-- Opening Marker --
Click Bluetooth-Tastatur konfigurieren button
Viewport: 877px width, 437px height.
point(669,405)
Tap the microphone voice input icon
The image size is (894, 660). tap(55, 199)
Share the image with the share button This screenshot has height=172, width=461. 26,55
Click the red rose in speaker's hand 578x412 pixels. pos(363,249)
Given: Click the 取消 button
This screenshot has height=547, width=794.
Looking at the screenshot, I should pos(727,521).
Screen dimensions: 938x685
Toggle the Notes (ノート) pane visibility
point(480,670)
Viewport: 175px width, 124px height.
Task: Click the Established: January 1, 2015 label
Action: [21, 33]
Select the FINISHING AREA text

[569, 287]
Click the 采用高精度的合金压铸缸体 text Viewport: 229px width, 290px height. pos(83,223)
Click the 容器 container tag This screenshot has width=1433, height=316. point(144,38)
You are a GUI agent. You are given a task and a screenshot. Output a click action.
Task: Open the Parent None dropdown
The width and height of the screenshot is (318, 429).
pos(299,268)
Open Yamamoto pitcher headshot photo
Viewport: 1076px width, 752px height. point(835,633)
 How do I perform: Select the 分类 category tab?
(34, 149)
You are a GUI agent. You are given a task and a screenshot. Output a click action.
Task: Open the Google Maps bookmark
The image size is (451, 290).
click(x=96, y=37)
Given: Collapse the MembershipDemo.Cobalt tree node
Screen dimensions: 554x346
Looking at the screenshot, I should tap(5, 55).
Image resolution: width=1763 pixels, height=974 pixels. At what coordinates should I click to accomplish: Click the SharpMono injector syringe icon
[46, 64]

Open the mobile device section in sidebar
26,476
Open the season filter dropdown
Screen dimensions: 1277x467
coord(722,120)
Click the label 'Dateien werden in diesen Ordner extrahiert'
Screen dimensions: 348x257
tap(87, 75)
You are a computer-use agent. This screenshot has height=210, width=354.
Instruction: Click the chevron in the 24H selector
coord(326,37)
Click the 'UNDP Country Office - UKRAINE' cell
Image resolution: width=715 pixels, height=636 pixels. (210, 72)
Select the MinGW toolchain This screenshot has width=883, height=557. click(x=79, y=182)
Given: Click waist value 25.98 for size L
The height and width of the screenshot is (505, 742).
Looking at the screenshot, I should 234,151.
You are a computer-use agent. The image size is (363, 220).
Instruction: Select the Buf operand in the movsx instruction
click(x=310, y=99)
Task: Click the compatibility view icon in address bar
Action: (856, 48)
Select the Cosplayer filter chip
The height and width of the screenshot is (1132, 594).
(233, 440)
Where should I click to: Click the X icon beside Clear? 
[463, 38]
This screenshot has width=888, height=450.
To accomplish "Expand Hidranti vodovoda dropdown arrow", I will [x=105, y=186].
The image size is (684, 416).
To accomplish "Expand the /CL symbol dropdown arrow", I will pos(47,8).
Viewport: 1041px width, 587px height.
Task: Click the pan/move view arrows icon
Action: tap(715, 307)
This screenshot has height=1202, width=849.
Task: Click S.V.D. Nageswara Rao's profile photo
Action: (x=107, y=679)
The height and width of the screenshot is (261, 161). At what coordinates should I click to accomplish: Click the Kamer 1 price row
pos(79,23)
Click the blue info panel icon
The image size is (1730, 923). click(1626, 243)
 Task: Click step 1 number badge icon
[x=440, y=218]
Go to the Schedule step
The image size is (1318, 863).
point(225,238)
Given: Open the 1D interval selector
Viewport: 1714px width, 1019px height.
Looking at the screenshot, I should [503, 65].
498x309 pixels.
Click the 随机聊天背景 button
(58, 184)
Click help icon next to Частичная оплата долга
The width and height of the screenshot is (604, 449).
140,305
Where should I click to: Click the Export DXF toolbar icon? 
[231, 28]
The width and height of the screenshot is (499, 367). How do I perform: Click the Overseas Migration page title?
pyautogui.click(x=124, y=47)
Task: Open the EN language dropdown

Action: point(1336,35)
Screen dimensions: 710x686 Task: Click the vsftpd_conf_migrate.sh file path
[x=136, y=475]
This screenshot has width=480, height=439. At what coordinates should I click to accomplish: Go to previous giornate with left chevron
-- Closing Marker --
▶ ACTIVITY
Transcribe the records above exactly as they appear.

▶ ANSWER TO THE PROBLEM
Click Bluetooth-Tastatur konfigurieren button
Viewport: 877px width, 437px height.
point(669,405)
Tap the microphone voice input icon
The image size is (894, 660). tap(55, 199)
Share the image with the share button This screenshot has height=172, width=461. 26,55
Click the red rose in speaker's hand 578x412 pixels. pos(363,249)
Given: Click the 取消 button
This screenshot has height=547, width=794.
Looking at the screenshot, I should pos(727,521).
Screen dimensions: 938x685
Toggle the Notes (ノート) pane visibility
point(480,670)
Viewport: 175px width, 124px height.
Task: Click the Established: January 1, 2015 label
Action: [21, 33]
Select the FINISHING AREA text

[569, 287]
Click the 采用高精度的合金压铸缸体 text Viewport: 229px width, 290px height. pos(83,223)
Click the 容器 container tag This screenshot has width=1433, height=316. point(144,38)
You are a GUI agent. You are given a task and a screenshot. Output a click action.
Task: Open the Parent None dropdown
The width and height of the screenshot is (318, 429).
pos(299,268)
Open Yamamoto pitcher headshot photo
Viewport: 1076px width, 752px height. point(835,633)
 How do I perform: Select the 分类 category tab?
(34, 149)
You are a GUI agent. You are given a task and a screenshot. Output a click action.
Task: Open the Google Maps bookmark
The image size is (451, 290).
click(x=96, y=37)
Given: Collapse the MembershipDemo.Cobalt tree node
Screen dimensions: 554x346
Looking at the screenshot, I should tap(5, 55).
Image resolution: width=1763 pixels, height=974 pixels. At what coordinates should I click to accomplish: Click the SharpMono injector syringe icon
[46, 64]

Open the mobile device section in sidebar
26,476
Open the season filter dropdown
Screen dimensions: 1277x467
coord(722,120)
Click the label 'Dateien werden in diesen Ordner extrahiert'
Screen dimensions: 348x257
tap(87, 75)
You are a computer-use agent. This screenshot has height=210, width=354.
Instruction: Click the chevron in the 24H selector
coord(326,37)
Click the 'UNDP Country Office - UKRAINE' cell
Image resolution: width=715 pixels, height=636 pixels. (210, 72)
Select the MinGW toolchain This screenshot has width=883, height=557. click(x=79, y=182)
Given: Click waist value 25.98 for size L
The height and width of the screenshot is (505, 742).
Looking at the screenshot, I should 234,151.
You are a computer-use agent. The image size is (363, 220).
Instruction: Select the Buf operand in the movsx instruction
click(x=310, y=99)
Task: Click the compatibility view icon in address bar
Action: (856, 48)
Select the Cosplayer filter chip
The height and width of the screenshot is (1132, 594).
(233, 440)
Where should I click to: Click the X icon beside Clear? 
[463, 38]
This screenshot has width=888, height=450.
To accomplish "Expand Hidranti vodovoda dropdown arrow", I will [x=105, y=186].
The image size is (684, 416).
To accomplish "Expand the /CL symbol dropdown arrow", I will pos(47,8).
Viewport: 1041px width, 587px height.
Task: Click the pan/move view arrows icon
Action: tap(715, 307)
This screenshot has height=1202, width=849.
Task: Click S.V.D. Nageswara Rao's profile photo
Action: (x=107, y=679)
The height and width of the screenshot is (261, 161). At what coordinates should I click to accomplish: Click the Kamer 1 price row
pos(79,23)
Click the blue info panel icon
The image size is (1730, 923). click(1626, 243)
 Task: Click step 1 number badge icon
[x=440, y=218]
Go to the Schedule step
The image size is (1318, 863).
point(225,238)
Given: Open the 1D interval selector
Viewport: 1714px width, 1019px height.
Looking at the screenshot, I should [503, 65].
498x309 pixels.
Click the 随机聊天背景 button
(58, 184)
Click help icon next to Частичная оплата долга
The width and height of the screenshot is (604, 449).
140,305
Where should I click to: Click the Export DXF toolbar icon? 
[231, 28]
The width and height of the screenshot is (499, 367). How do I perform: Click the Overseas Migration page title?
pyautogui.click(x=124, y=47)
Task: Open the EN language dropdown

Action: point(1336,35)
Screen dimensions: 710x686 Task: Click the vsftpd_conf_migrate.sh file path
[x=136, y=475]
This screenshot has width=480, height=439. At what coordinates should I click to accomplish: Go to previous giornate with left chevron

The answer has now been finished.